Integrated
watershed modeling is needed to couple water resource
recovery facilities (WRRFs) with agricultural management for holistic
watershed nutrient management. Surrogate modeling can facilitate model
coupling. This study applies artificial neural networks (ANNs) as
surrogate models for WRRF models to efficiently evaluate the long-term
treatment performance and cost under influent fluctuations. Specifically,
we first developed five WRRFs, including activated sludge, activated
sludge with chemical precipitation (ASCP), enhanced biological phosphorus
removal (EBPR), EBPR with acetate addition (EBPR-A), and EBPR with
struvite recovery (EBPR-S), in a high-fidelity simulation program
(GPS-X). The five WRRFs were based on an existing plant that treats
combined domestic and industrial wastewater. The ANNs have satisfactory
performance in capturing nonlinear biological behaviors for all five
WRRFs, even though the prediction performance (R-square)
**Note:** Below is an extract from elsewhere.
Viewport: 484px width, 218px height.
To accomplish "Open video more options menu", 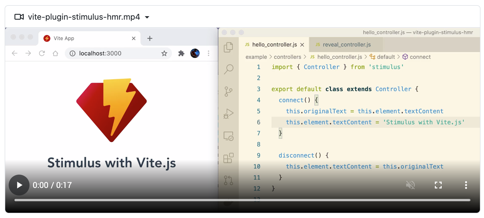I will click(466, 185).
slightly decreases as the model complexity increases. We advanced
ANNs application in WRRF models by simulating long-term (10-yr) performance
with monthly influent fluctuations using ANNs trained by simulation
data from steady-state models and evaluated their performance on Phosphorus
(P) and Nitrogen (N) removal. EBPR-S shows the most resilience, while
EBPR is more sensitive to influent characteristics impacted by stormwater
inflow. When comparing life cycle costs of N and P removal for each
layout over the 10-yr simulation period, EPBR-S is the most cost-effective
alternative, highlighting both the operational and cost benefits of
side-stream P recovery. By capturing both nonlinear behaviors of biological
treatment and operating costs with computationally lean ANNs, this
study provides a paradigm for integrating complex WRRF models within
integrated watershed modeling frameworks.